I am looking in a book titled $\textit{Aspects of Topology}$ by Charles O. Christenson and William L. Voxman. In Chapter 6, they provide definitions and some properties of inverse limit spaces. Theorem 6.B.8 has me confused:
"$\textbf{(6.B.8) Theorem.}$ Suppose that $(X_\alpha, f_{\alpha\beta}, D)$ is an inverse system and that $X_\infty$ is the inverse limit. Then $\mathbf{B} = \{\hat{p}^{-1}_\alpha(U) \mid \alpha \in D \ \text{and} \ U \subset X_\alpha\}$ is a basis for $X_\infty$."
Here, $D$ is a directed set and $f_{\alpha\beta}: X_\beta \rightarrow X_\alpha$ where $\alpha \preceq \beta$ is a bonding map. $\hat{p}_\alpha: X_\infty \rightarrow X_\alpha$ is meant to be the projection map restricted to the inverse limit $X_\infty$.
I have a couple of issues with this theorem.
1---It seems like they meant to include that $U$ is an open subset of $X_\alpha$ in the definition of $\mathbf{B}$; however, if this was the case, then the theorem would certainly not be true in general (consider $X_\alpha = X$ for every $\alpha \in D$ and all bonding maps to be identity functions). It would make it a subbasis perhaps, but not a basis. This seems to be the case even without the assumption that $U$ is open.
2---There appears to be an obvious error on the fourth line from the bottom of the proof, where they say "$\displaystyle \bigcap_{i=1}^n \hat{p}^{-1}_\alpha f_{\alpha_i\alpha}^{-1}(U_{\alpha_i}) = \displaystyle \bigcap_{i=1}^n \hat{p}^{-1}_{\alpha_i}(U_{\alpha_i})$" and I speculate that this caused an error in the proof.

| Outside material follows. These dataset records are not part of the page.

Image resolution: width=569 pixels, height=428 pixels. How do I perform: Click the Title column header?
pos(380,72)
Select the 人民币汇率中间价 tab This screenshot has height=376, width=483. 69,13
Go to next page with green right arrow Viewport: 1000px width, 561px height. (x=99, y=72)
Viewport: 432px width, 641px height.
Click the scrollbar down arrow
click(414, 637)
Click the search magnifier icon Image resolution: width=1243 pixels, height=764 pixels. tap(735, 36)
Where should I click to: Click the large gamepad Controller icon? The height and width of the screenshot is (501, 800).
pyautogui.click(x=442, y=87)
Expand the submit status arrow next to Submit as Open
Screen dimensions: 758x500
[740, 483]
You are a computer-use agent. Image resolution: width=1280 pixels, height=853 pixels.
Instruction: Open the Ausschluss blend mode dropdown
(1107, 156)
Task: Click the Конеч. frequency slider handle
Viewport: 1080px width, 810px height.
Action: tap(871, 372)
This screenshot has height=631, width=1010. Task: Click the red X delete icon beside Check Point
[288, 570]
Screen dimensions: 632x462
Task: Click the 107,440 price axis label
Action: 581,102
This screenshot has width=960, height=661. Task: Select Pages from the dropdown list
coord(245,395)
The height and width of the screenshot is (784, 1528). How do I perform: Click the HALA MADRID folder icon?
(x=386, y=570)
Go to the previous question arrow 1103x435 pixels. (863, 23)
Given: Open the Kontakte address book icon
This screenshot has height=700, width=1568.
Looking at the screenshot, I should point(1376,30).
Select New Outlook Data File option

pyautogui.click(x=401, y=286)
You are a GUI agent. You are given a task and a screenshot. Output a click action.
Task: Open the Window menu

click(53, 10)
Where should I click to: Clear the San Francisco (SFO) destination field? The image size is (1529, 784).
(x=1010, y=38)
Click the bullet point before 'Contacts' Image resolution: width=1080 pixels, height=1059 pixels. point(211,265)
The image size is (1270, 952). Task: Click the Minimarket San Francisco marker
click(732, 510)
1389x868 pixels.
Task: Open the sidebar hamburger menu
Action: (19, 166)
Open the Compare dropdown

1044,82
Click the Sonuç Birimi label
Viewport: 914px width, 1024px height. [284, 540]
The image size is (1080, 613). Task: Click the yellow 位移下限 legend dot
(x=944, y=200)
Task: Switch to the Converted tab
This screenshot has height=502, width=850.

Can anyone either tell me either if I'm right or if I'm overlooking something, especially anyone who has the book? This shows up as an exercise in Nadler's Continuum Theory textbook where he does designate the $U$ to be open. However, I'm having trouble understand why such a thing would be a basis, especially when you consider $X_\alpha = X$ for every $\alpha \in D$ and all bonding maps to be identity functions.
The equation (I corrected an error in the equations) under 2 holds because whenever $\alpha_i \le \alpha$ we have $$f_{\alpha_i \alpha}\circ \hat{p}_\alpha = \hat{p}_{\alpha_i}$$ which follows immediately from the definitions. So they have the same inverse images of $U_{\alpha_i}$ and then we use the standard fact $(f\circ g)^{-1}=g^{-1} \circ f^{-1}$. The left hand side is then $\hat{p}^{-1}[\cap_{i=1}^n U_{\alpha_i}]$ so also in the base. This shows that the standard subbase for the inverse limit is in fact a base, getting the common upperbound $\alpha$ from the directedness. So the proof is correct ( I don't have the text but the idea of the proof is obvious).
Clearly all $U$ should be open in their respective spaces. Like Nadler also states.